- The Washington Times - Wednesday, September 20, 2017

President Trump pledged Wednesday to give “everything within my heart and within my soul” to forge a Middle East peace deal between Israel and the Palestinians, while Vice President Mike Pence called on the United Nations to stop encouraging anti-Semitism against Israel.

During a meeting with Palestinian Authority leader Mahmoud Abbas, Mr. Trump praised the Palestinian negotiators for “working very hard” toward achieving a peace deal.

“I will do everything within my heart and within my soul to get that deal made,” Mr. Trump told reporters in New York on the sidelines of U.N. meetings. “Israel is working very hard. Who knows, stranger things have happened. I think we have a pretty good shot — maybe the best shot ever.”

Mr. Abbas said it would be “the deal of the century.” He said the Trump administration’s negotiators, including White House senior adviser Jared Kushner and special envoy Jason Greenblatt, have met with the Palestinians more than 20 times in eight months.

“We are very certain that you, Mr. President, are determined to reach real peace in the Middle East,” he told Mr. Trump. “And this gives us the assurance and the confidence that we are on the verge of real peace between the Palestinians and the Israelis.”
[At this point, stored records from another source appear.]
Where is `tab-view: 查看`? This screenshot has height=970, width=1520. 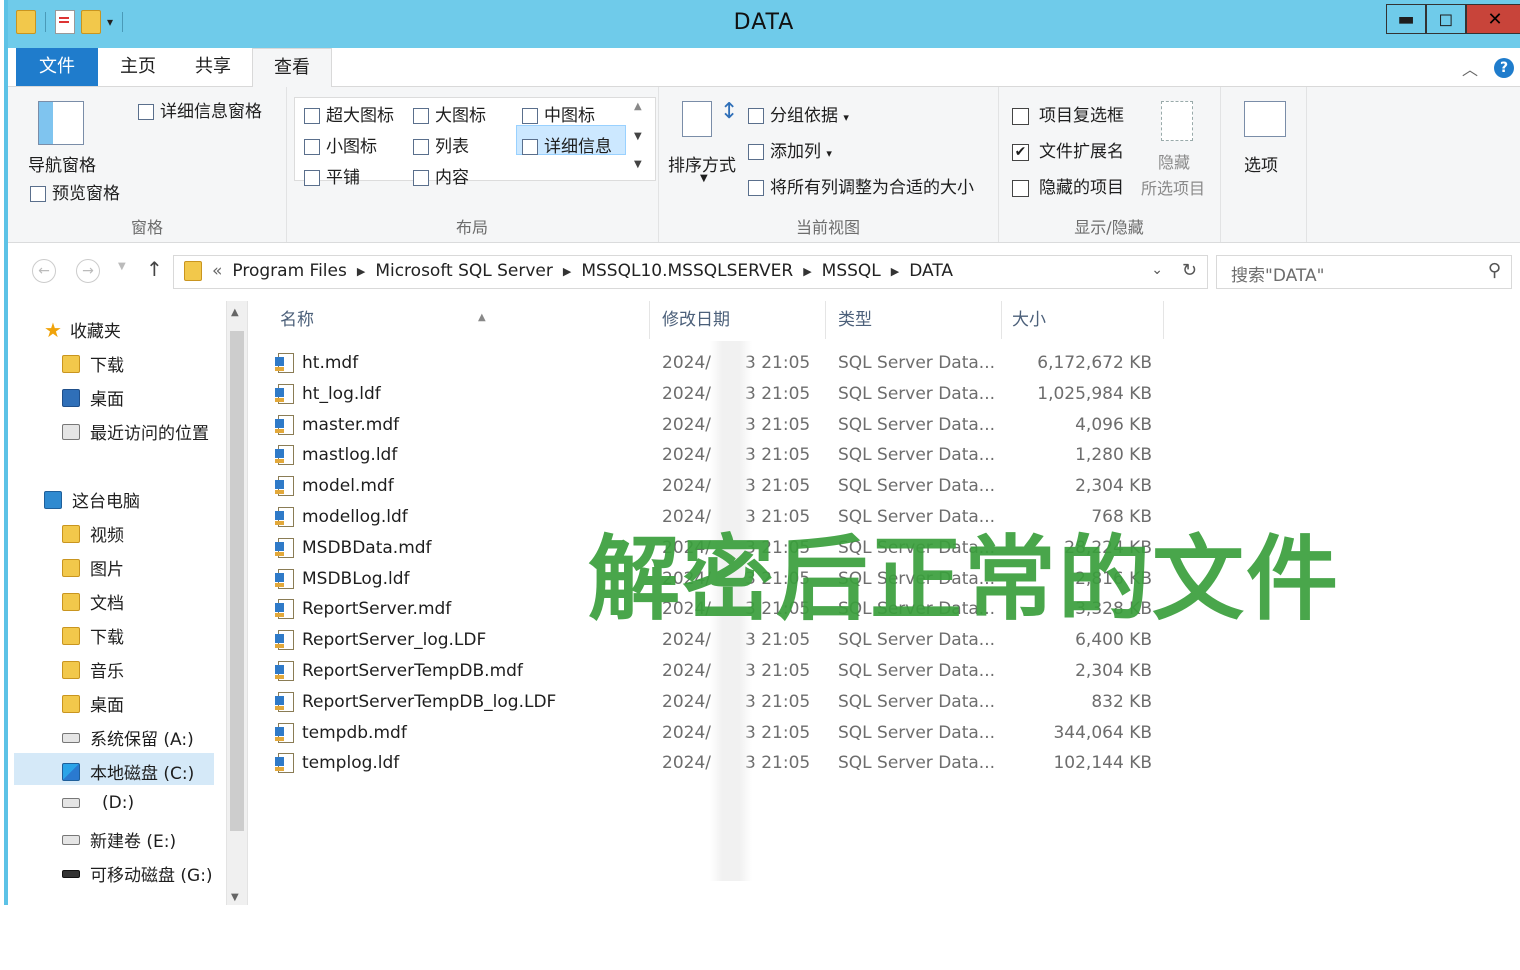 tab-view: 查看 is located at coordinates (292, 68).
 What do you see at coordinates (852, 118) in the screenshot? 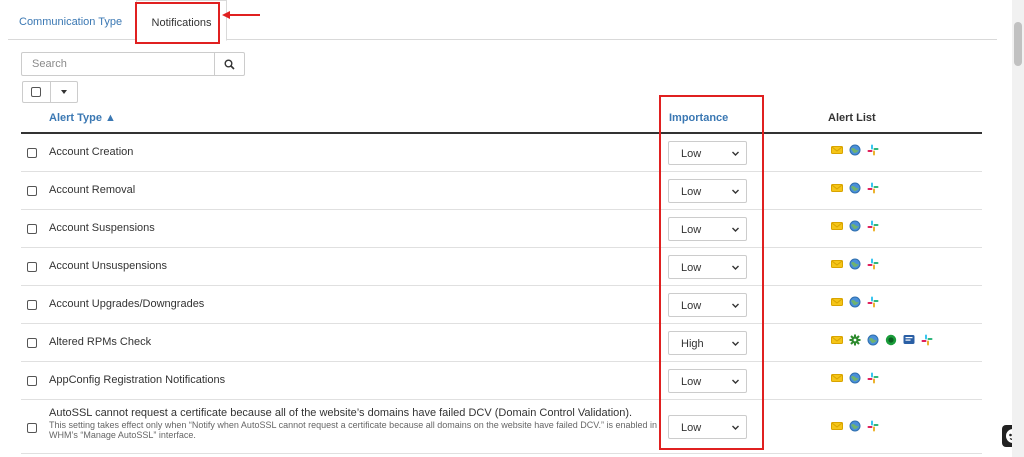
I see `header-alert-list: Alert List` at bounding box center [852, 118].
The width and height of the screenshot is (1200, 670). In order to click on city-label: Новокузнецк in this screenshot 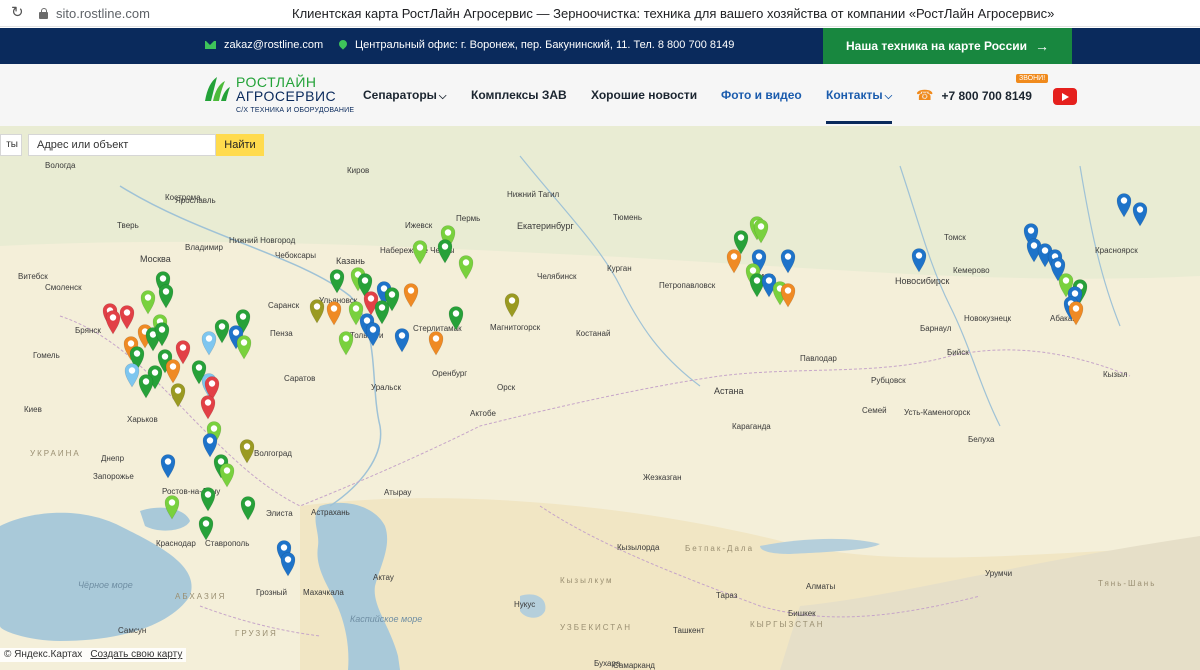, I will do `click(988, 318)`.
Mr. Abbas noted that the Jewish holiday of Rosh Hashanah was taking place this week within 24 hours of Muslims celebrating the new Islamic year.

“And this is a very sweet coincidence that we can celebrate the new year together within a 24-hour period, and if this is an indication to anything, it means that we can coexist peacefully together,” he said.
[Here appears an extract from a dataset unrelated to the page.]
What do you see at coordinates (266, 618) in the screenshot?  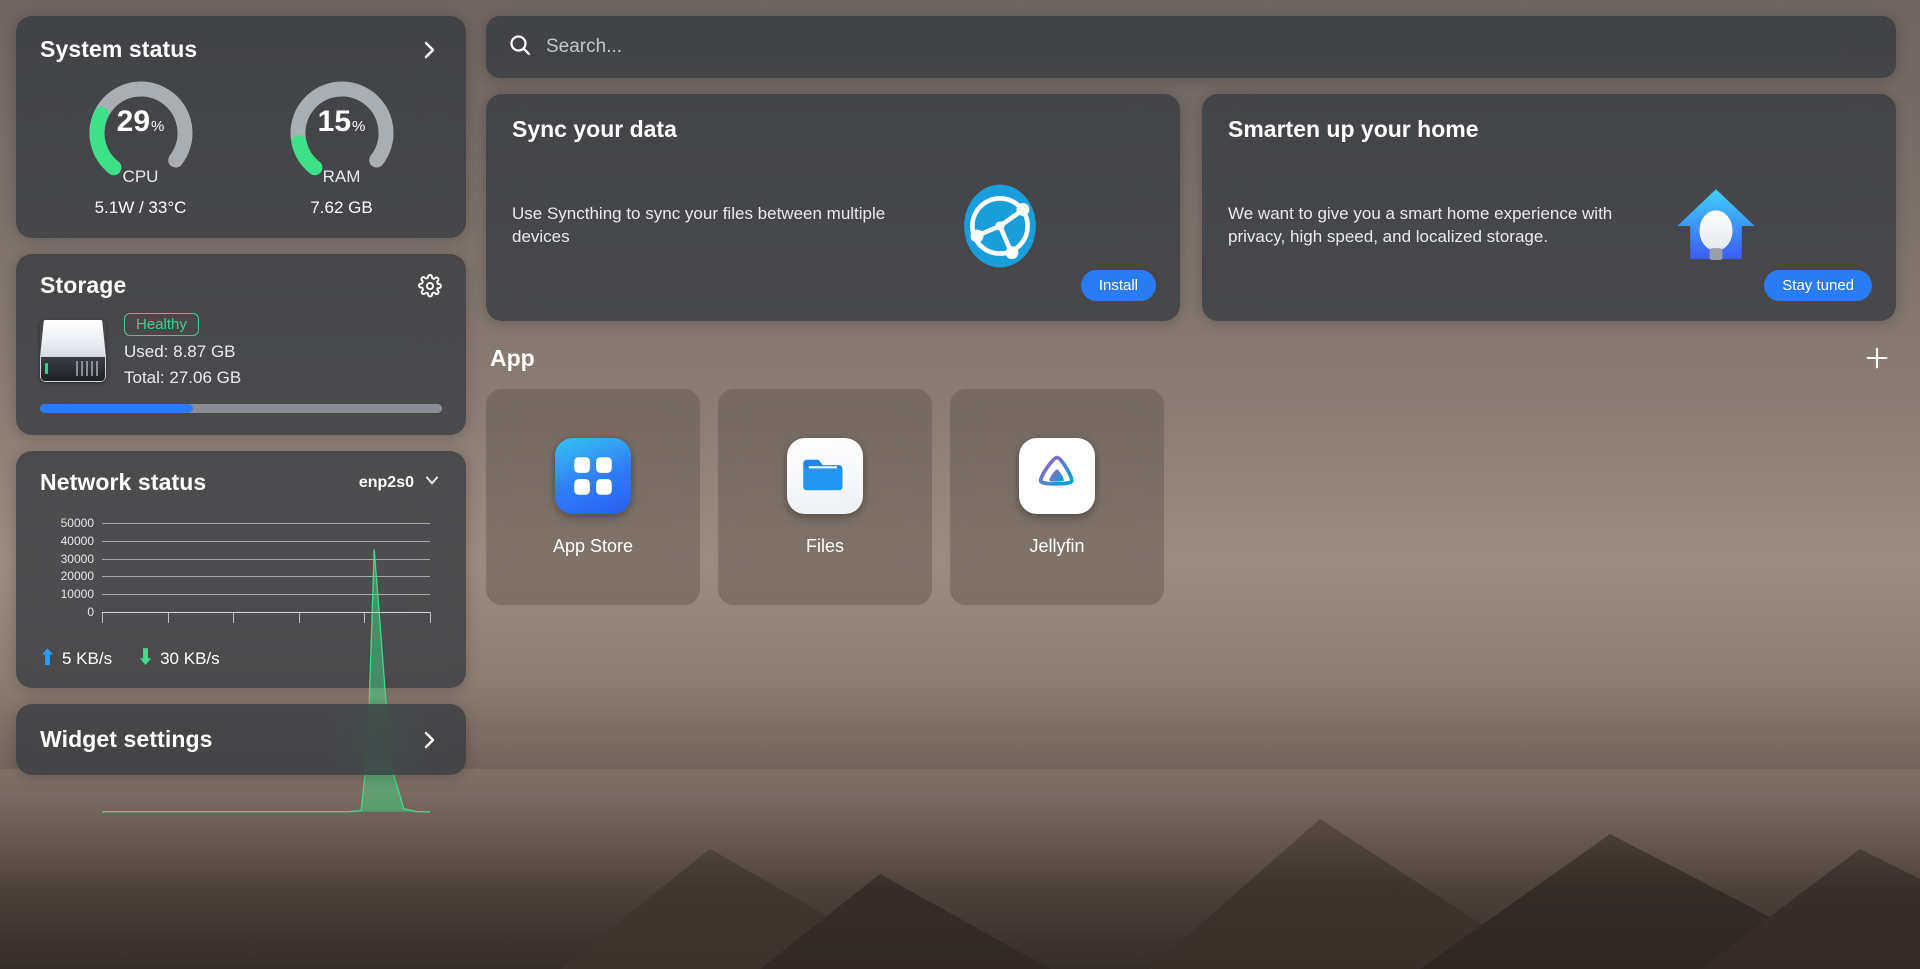 I see `chart-x-axis` at bounding box center [266, 618].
Later Mr. Abbas called on the U.N. to pursue efforts to “bring an end to Israeli occupation of the state of Palestine within a set time frame.”

He warned the U.N. General Assembly that if the two-state solution is abandoned, Palestinians would have no choice but to “continue the struggle and demand full rights for all inhabitants of historic Palestine.”

While Mr. Trump was again taking a direct role in encouraging the Palestinians and Israelis to talk, Mr. Pence was challenging the U.N. to end what he dubbed its “forum for anti-Semitism” against Israel and to boot repressive countries off of the U.N. Human Rights Council.

In a meeting of the U.N. Security Council, Mr. Pence noted that President John F. Kennedy had warned the world body 50 years ago not to become a “forum for invective.”

“Yet today its Human Rights Council has become exactly that — a forum for anti-Semitism and invective against Israel,” Mr. Pence said. “We call on the Security Council and this entire body to immediately reform the membership and practices of the Human Rights Council — and end the Human Rights Council’s blatant bias against our cherished ally, Israel.”

Mr. Pence said the Human Rights Council, which includes countries such as Cuba and Venezuela, has approved more than 70 resolutions condemning Israel “while largely ignoring the world’s worst human rights abusers.”

“Cuba sits on the Human Rights Council — an oppressive regime that has repressed its people and jailed political opponents for more than a half-century,” Mr. Pence said. “Venezuela sits on the Human Rights Council — a dictatorship that undermines democracy at every turn, imprisons its political opponents.”

He said the U.N. “must reform the Council’s membership and its operation.”

On Tuesday President Trump called the Human Rights Council “a massive source of embarrassment.”

“The truth is, the Human Rights Council doesn’t deserve its name,” Mr. Pence said.

The meeting was focused on reforming U.N. peacekeeping operations, and the vice president said such actions require the U.N.’s “willingness to call out senseless attacks on innocent people around the world.”